Having completed this comparison of the two mountains, the writer goes on to talk about the implications, the consequences, what it means for us. We are to take God seriously, we are to respond when God calls, we are to be obedient. This is important. You see, the new covenant provides a new way for us to enter the presence of our holy God. It does not do away with God’s holiness. God is still a consuming and purifying, but now we do not need to fear the fire. There are things in our lives, in our characters, which need burning away, and it might hurt, but we do not need to be afraid. God loves us completely as we are, and loves us too much to leave us as we are.

By Jesus’ blood we are counted righteous, our names are written in that heavenly book, even though we don’t deserve it, and by the ongoing work of the Holy Spirit we are daily being made perfect.

And so, the proper response to this is one of gratitude and worship. That is what we find in verse 28, “Let us be grateful for receiving a kingdom that cannot be shaken, and thus let us offer to God acceptable worship.”

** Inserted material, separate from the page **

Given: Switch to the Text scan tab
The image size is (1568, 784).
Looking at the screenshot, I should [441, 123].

Note, again, the tense. We are already receiving this kingdom. We have started receiving, and will continue to receive more of it. It is not solely a future thing. The kingdom of God is not about as getting to heaven when we die, it is about living as citizens of heaven now. Sometimes this can feel like a lonely way of life. We dance to a different beat. We sing a different tune. We walk out of step with the world. But we are not alone. We have each other. We have the gift of the Holy Spirit.

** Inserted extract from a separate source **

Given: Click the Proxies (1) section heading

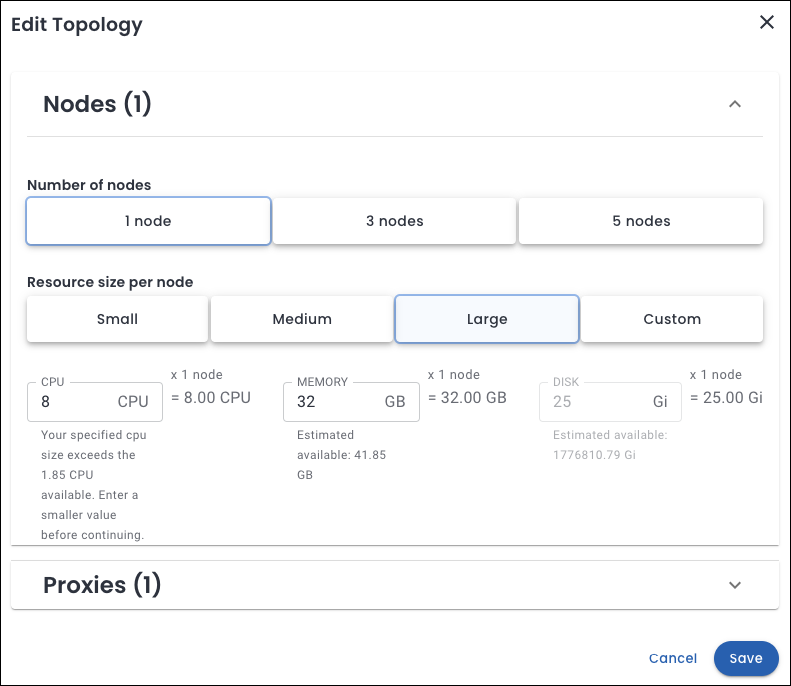Looking at the screenshot, I should [102, 585].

When Jesus was on earth, towards the end of his time with his disciples he told that them that they would hear of famines and earthquakes, wars and rumours of wars, but they were not to fear because they were the birth pangs of the new age. Nearly two thousand years have passed since then, and we still hear of famines and droughts, wars and rumours of wars.

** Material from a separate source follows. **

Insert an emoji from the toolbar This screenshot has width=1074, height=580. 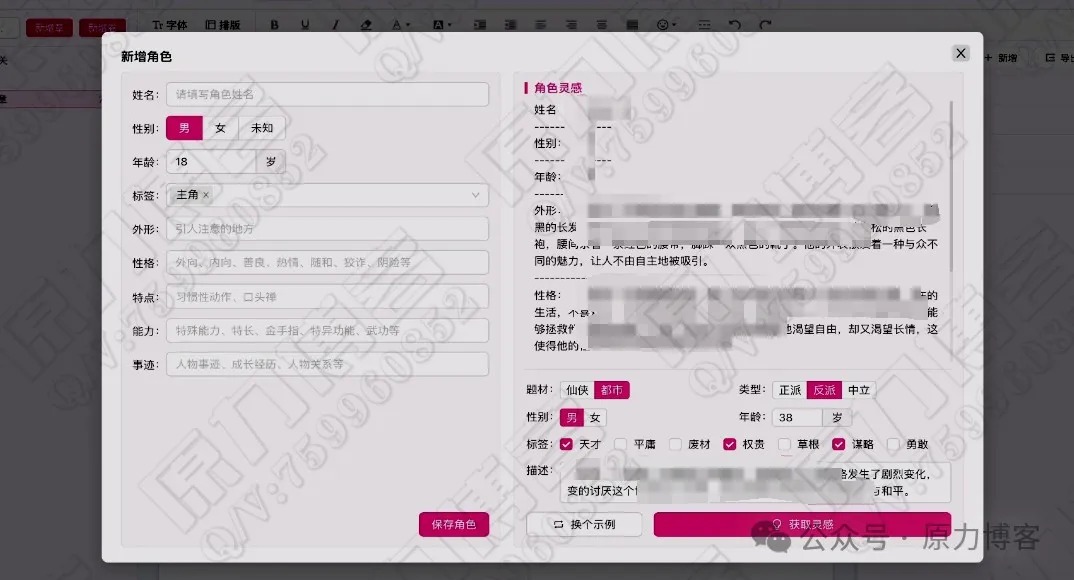coord(660,24)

The world as we know it is being shaken. But we do not fear, because we know that in Jesus we are citizens of a kingdom that cannot be shaken. We trust and believe that, in the end, after the final shaking, all that will be left is the new heaven and the new earth of Revelation, the kingdom of God. So we choose to live lives of gratitude and worship, living now as the citizens of this kingdom, that we may also remain when the shaking ceases.